The dish, like Carne Guisada, was made with thick cut, cubed pieces of fall off the bone tender lamb, the spices and chunk pieces of squash, tomato, zucchini, and onion, likely simmered in water that became a gravy with the fat from the lamb, the spices and probably no more than a tablespoon full of flour of some kind...just like Carne Guisada!

While the spices were slightly different and I am only guessing at the actual cooking method, the result was so similar and add to it the fact that I ate it with a spiced wild rice and flat bread (aka Spanish rice and tortillas), I might as well have been back in my grandmother's kitchen.

I don't know the name of this dish...yet. I was too thrilled with the meal to bother because following a terribly and uncharacteristically rainy day, I was a bit bummed and only thinking of where I could get my hands on some American comfort food. Instead I got a bit of home without traversing a local Mckey D's...and the rich Sago Pudding (a large tapioca with pistachio ground in) topped off the first of many culture treasures of the Arab world I have yet to uncover. Jeezoflip it was a good dinner!

Funny how my knowledge of Latin food and TEXAS barbeque and smoking meats seems exotic to people here so...

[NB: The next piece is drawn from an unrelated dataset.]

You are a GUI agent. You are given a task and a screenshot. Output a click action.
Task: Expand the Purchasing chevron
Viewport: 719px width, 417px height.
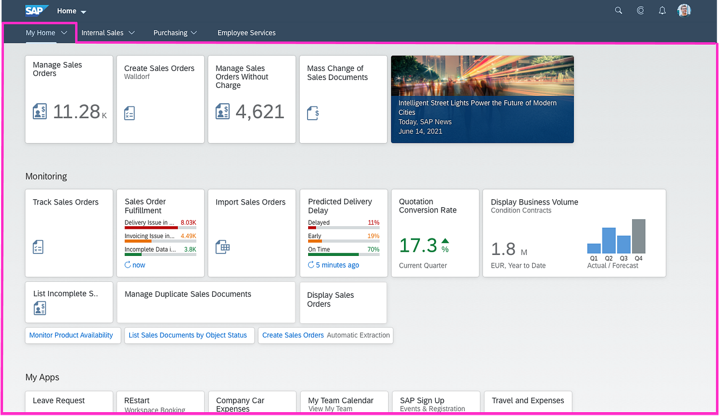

Thought for the day: look at the food you eat every day and think about how dishes from country to country, culture to culture are so similar even though they have different names. Breads for instance..naan is tortilla is pita is focaccia, is lavash is matzo is chapati is laobing (these are the ones I am most familiar with but the list is likely endless...) If we can find commonality in these things, what else can we find commonality in...besides the fact most of us work in the arts and have no money for it:)))

What's next?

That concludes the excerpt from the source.